## Task requirements
Your task is to filter the data below down to the lines holding "folder".

## Material for this exercise
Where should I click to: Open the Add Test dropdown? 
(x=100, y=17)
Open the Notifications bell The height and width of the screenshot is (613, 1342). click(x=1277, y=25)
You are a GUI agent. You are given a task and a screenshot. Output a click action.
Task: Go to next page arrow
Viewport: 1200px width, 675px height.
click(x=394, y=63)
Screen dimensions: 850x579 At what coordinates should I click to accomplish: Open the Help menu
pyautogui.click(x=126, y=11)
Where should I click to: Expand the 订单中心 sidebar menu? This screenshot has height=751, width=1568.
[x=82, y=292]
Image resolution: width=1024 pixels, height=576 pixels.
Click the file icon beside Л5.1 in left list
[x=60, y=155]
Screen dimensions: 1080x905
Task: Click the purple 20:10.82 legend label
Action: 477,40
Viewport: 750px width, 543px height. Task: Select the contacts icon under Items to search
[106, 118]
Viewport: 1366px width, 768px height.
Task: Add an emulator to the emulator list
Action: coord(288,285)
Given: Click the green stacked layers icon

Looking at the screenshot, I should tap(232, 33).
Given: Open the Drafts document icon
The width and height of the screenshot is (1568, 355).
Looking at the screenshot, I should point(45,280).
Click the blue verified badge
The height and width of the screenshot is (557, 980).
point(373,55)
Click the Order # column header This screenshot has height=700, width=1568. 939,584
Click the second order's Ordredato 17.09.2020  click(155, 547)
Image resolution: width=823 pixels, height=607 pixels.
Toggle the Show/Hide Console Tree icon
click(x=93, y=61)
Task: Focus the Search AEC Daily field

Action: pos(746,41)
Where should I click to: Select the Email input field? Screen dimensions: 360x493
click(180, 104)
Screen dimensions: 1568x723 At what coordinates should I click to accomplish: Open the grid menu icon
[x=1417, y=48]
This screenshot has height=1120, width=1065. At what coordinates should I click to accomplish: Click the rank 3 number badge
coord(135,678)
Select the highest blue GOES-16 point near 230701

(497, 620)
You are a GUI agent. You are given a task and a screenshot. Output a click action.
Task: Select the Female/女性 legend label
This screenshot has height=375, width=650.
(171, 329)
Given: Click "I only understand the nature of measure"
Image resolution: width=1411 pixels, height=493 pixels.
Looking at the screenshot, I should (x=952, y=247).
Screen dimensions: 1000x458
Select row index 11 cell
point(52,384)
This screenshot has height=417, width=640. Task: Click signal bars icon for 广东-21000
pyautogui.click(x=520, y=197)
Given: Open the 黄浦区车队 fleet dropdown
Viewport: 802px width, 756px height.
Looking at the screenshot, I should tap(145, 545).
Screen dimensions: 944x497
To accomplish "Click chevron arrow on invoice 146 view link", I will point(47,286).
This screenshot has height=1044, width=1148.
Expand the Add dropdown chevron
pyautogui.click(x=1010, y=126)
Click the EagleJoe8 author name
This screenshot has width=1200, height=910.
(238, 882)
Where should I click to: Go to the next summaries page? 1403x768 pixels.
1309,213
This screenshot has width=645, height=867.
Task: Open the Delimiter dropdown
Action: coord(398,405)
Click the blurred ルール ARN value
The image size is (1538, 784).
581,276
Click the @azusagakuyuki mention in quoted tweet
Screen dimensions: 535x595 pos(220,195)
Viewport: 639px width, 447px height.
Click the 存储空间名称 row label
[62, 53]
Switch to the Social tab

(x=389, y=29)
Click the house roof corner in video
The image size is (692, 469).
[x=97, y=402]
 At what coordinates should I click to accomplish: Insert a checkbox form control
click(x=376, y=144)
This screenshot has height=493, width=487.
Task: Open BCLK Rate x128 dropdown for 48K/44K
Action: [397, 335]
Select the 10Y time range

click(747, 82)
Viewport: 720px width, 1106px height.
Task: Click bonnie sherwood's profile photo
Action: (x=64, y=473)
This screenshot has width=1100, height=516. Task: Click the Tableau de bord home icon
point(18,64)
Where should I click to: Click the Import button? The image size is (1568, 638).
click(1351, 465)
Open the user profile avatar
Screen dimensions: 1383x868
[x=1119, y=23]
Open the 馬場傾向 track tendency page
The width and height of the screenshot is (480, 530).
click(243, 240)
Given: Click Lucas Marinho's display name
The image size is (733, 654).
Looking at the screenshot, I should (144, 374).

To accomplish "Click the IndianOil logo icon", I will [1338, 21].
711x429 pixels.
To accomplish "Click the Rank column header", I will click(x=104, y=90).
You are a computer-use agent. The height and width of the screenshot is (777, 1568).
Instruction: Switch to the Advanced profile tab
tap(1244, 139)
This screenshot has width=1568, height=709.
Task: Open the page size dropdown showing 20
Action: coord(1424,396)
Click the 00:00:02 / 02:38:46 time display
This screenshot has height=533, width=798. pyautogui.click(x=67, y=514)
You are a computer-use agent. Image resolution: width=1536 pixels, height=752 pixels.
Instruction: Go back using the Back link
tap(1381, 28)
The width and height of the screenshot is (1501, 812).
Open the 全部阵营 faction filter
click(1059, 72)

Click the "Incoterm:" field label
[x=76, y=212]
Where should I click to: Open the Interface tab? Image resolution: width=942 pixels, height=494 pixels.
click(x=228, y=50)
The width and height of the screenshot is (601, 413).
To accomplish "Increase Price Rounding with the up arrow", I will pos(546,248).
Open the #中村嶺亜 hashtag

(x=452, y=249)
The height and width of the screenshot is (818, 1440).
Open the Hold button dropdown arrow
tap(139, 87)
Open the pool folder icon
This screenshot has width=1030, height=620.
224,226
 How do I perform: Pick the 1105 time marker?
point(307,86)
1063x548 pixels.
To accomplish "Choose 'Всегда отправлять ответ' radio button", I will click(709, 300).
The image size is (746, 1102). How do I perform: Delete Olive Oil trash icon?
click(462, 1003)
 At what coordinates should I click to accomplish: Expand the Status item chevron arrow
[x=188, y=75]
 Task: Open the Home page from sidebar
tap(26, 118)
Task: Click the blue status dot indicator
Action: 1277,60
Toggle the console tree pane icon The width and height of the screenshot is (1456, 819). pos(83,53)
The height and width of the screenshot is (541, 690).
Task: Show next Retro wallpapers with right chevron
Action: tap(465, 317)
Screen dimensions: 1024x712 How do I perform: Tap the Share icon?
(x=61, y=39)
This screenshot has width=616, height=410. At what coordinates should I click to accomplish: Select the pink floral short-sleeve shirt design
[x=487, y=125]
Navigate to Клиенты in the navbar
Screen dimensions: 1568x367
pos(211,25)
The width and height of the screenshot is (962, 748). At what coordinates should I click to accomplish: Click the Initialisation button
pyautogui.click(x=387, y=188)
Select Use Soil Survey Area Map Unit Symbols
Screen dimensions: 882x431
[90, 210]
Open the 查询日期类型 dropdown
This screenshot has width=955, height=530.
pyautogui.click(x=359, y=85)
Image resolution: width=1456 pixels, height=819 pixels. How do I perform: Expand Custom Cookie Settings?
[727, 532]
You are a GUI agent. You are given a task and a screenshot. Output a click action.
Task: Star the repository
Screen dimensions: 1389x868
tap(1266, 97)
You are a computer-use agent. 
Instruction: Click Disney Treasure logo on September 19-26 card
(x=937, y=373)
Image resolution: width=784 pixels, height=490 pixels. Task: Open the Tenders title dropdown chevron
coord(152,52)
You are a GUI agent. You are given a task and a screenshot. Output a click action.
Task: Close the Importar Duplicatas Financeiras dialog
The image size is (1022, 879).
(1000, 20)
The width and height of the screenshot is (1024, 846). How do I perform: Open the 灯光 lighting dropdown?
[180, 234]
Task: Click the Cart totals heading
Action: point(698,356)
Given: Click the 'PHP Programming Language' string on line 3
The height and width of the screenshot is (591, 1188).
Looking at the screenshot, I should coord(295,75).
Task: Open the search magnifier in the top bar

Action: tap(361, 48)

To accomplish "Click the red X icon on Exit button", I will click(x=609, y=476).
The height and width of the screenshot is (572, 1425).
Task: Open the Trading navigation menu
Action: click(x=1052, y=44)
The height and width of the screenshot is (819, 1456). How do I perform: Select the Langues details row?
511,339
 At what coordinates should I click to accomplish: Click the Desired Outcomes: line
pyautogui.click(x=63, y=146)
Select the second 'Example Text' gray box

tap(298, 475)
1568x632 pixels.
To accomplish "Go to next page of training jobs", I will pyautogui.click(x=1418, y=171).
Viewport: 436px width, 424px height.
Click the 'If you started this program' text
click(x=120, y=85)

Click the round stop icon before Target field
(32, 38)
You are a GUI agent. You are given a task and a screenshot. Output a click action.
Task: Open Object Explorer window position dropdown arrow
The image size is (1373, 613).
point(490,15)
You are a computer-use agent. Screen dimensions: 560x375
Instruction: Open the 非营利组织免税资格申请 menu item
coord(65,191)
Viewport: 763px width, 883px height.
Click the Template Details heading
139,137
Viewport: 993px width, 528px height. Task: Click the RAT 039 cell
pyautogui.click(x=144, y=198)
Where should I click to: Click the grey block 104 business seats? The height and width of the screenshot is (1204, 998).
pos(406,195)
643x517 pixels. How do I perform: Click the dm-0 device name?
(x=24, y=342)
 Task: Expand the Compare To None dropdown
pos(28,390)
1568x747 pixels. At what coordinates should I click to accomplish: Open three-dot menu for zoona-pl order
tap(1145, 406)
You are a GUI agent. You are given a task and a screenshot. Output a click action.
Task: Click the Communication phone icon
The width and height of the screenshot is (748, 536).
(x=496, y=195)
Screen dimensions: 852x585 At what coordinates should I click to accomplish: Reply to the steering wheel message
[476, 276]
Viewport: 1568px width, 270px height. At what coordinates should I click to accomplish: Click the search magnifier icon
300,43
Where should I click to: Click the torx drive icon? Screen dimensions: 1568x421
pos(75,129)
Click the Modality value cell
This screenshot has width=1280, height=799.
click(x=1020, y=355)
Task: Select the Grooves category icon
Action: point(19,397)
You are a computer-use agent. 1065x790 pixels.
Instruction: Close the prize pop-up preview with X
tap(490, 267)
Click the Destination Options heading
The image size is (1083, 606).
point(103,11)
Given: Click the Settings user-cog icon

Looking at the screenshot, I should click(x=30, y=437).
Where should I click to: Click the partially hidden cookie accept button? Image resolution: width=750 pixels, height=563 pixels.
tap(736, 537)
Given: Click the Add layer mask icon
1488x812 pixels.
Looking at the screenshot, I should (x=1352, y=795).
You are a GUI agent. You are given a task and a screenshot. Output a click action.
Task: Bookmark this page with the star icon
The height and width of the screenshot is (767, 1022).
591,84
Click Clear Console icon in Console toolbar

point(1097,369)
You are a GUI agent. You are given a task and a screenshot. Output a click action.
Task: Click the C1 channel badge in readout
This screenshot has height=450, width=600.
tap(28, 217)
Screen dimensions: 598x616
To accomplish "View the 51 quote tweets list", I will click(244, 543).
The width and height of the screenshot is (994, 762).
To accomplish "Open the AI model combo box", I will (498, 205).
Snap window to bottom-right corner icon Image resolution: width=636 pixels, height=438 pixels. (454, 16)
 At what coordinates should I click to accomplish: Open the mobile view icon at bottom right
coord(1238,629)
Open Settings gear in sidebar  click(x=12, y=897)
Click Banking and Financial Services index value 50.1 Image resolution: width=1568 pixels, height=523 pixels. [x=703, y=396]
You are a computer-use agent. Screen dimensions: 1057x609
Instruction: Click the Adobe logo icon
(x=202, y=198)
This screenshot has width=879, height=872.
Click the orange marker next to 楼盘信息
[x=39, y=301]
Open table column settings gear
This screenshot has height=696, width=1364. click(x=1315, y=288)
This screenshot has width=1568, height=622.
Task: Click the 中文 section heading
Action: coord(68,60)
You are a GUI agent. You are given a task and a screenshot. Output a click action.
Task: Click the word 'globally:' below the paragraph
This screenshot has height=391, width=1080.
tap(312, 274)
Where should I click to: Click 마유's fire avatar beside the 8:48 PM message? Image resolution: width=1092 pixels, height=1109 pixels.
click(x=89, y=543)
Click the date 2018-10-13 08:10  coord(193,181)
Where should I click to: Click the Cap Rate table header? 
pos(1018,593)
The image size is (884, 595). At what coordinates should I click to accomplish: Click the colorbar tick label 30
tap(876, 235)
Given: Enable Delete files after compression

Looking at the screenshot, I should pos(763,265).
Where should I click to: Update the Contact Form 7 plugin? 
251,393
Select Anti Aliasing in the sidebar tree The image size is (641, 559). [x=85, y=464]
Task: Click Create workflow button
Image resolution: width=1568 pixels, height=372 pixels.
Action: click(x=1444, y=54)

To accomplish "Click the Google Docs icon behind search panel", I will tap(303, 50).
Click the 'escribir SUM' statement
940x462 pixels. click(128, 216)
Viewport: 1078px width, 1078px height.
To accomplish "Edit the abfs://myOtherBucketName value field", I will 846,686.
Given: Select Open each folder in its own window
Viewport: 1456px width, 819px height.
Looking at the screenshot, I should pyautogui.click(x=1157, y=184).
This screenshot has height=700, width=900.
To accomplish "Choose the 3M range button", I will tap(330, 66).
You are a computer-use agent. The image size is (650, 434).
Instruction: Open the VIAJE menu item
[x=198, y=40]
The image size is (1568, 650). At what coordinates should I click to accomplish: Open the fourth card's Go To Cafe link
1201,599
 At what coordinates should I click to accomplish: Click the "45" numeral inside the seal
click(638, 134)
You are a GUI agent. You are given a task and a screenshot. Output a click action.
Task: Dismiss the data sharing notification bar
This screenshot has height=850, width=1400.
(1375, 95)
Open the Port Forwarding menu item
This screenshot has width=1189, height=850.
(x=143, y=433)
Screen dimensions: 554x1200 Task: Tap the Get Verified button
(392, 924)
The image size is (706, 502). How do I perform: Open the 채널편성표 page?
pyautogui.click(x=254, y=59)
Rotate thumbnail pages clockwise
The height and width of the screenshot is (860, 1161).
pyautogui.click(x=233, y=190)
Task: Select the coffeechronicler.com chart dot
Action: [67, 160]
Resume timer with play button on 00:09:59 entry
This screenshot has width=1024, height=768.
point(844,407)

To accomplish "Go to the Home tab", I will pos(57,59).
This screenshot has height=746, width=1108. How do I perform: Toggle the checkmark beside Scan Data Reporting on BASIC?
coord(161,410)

## Solution to this exercise
Open the pool folder icon
Given: Select Open each folder in its own window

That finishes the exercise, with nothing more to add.